Correlation Between Ford and AEye
Can any of the company-specific risk be diversified away by investing in both Ford and AEye at the same time? Although using a correlation coefficient on its own may not help to predict future stock returns, this module helps to understand the diversifiable risk of combining Ford and AEye into the same portfolio, which is an essential part of the fundamental portfolio management process.
By analyzing existing cross correlation between Ford Motor and AEye Inc, you can compare the effects of market volatilities on Ford and AEye and check how they will diversify away market risk if combined in the same portfolio for a given time horizon. You can also utilize pair trading strategies of matching a long position in Ford with a short position of AEye. Check out your portfolio center. Please also check ongoing floating volatility patterns of Ford and AEye.

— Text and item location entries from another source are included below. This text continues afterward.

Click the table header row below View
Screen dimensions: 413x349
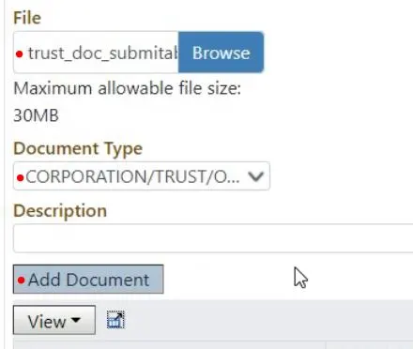[213, 345]
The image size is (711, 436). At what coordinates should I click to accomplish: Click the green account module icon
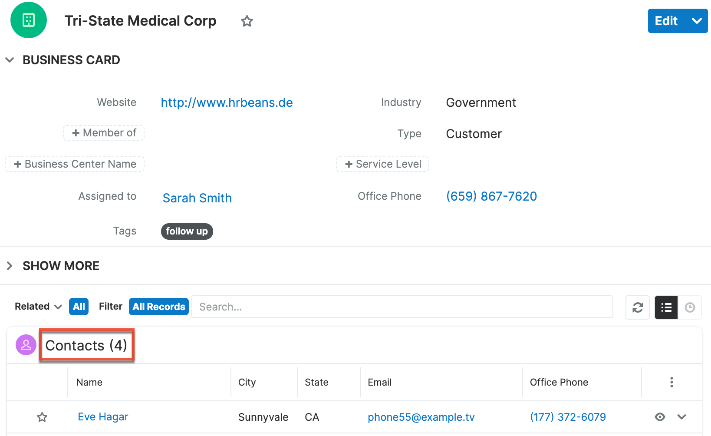pos(29,20)
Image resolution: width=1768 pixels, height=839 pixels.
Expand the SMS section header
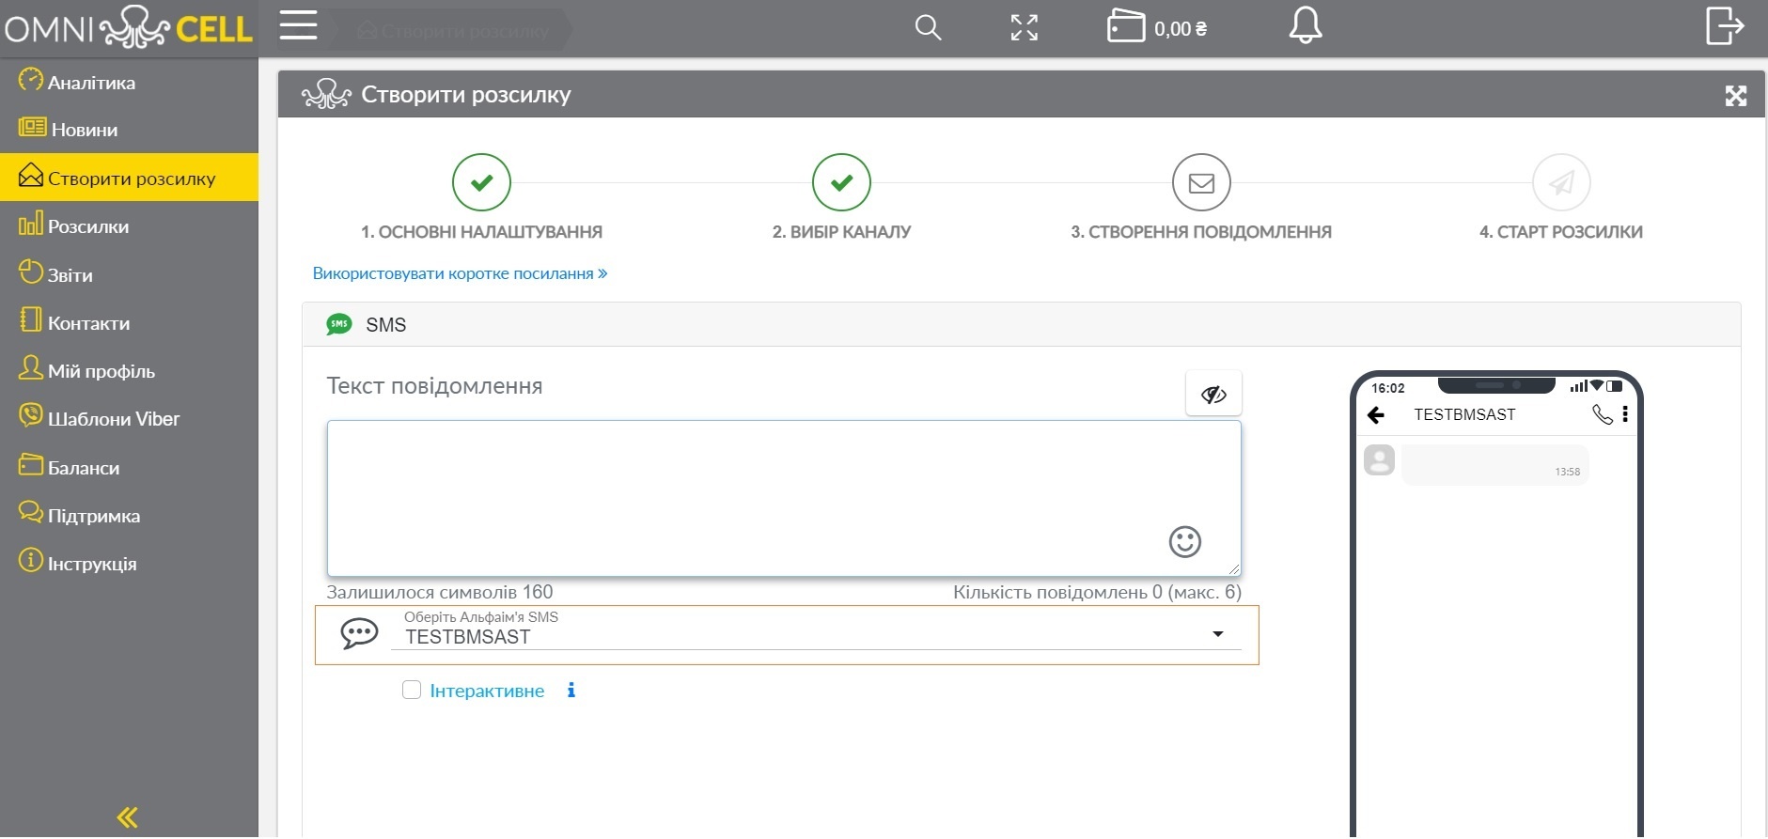(1022, 324)
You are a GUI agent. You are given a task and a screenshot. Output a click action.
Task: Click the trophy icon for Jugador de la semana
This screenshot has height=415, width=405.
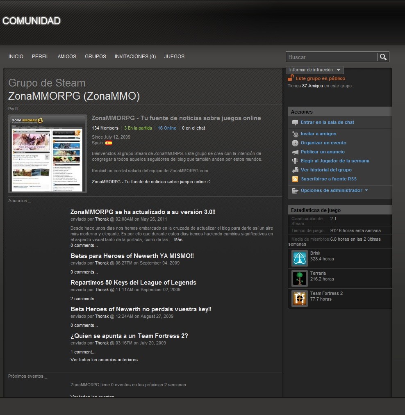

Diversification Opportunities for Ford and AEye
Weak diversification
The 3 months correlation between Ford and AEye is 0.32. Overlapping area represents the amount of risk that can be diversified away by holding Ford Motor and AEye Inc in the same portfolio, assuming nothing else is changed. The correlation between historical prices or returns on AEye Inc and Ford is a relative statistical measure of the degree to which these equity instruments tend to move together. The correlation coefficient measures the extent to which returns on Ford Motor are associated (or correlated) with AEye. Values of the correlation coefficient range from -1 to +1, where. The correlation of zero (0) is possible when the price movement of AEye Inc has no effect on the direction of Ford i.e., Ford and AEye go up and down completely randomly.
Pair Corralation between Ford and AEye
Taking into account the 90-day investment horizon Ford is expected to generate 114.68 times less return on investment than AEye. But when comparing it to its historical volatility, Ford Motor is 12.99 times less risky than AEye. It trades about 0.01 of its potential returns per unit of risk. AEye Inc is currently generating about 0.1 of returns per unit of risk over similar time horizon. If you would invest 11.00 in AEye Inc on August 29, 2024 and sell it today you would lose (9.50) from holding AEye Inc or give up 86.36% of portfolio value over 90 days.
Time Period | 3 Months [change] |
Direction | Moves Together |
Strength | Very Weak |
Accuracy | 100.0% |
Values | Daily Returns |
Ford Motor vs. AEye Inc
Performance |
Timeline |
Ford Motor |
AEye Inc |
Ford and AEye Volatility Contrast
Predicted Return Density |
Returns |
Pair Trading with Ford and AEye
The main advantage of trading using opposite Ford and AEye positions is that it hedges away some unsystematic risk. Because of two separate transactions, even if Ford position performs unexpectedly, AEye can make up some of the losses. Pair trading also minimizes risk from directional movements in the market. For example, if an entire industry or sector drops because of unexpected headlines, the short position in AEye will offset losses from the drop in AEye's long position.The idea behind Ford Motor and AEye Inc pairs trading is to make the combined position market-neutral, meaning the overall market's direction will not affect its win or loss (or potential downside or upside). This can be achieved by designing a pairs trade with two highly correlated stocks or equities that operate in a similar space or sector, making it possible to obtain profits through simple and relatively low-risk investment.AEye vs. Faraday Future Intelligent | AEye vs. Innoviz Technologies | AEye vs. Aeye Inc | AEye vs. Xos Equity Warrants |
Check out your portfolio center.Note that this page's information should be used as a complementary analysis to find the right mix of equity instruments to add to your existing portfolios or create a brand new portfolio. You can also try the Balance Of Power module to check stock momentum by analyzing Balance Of Power indicator and other technical ratios.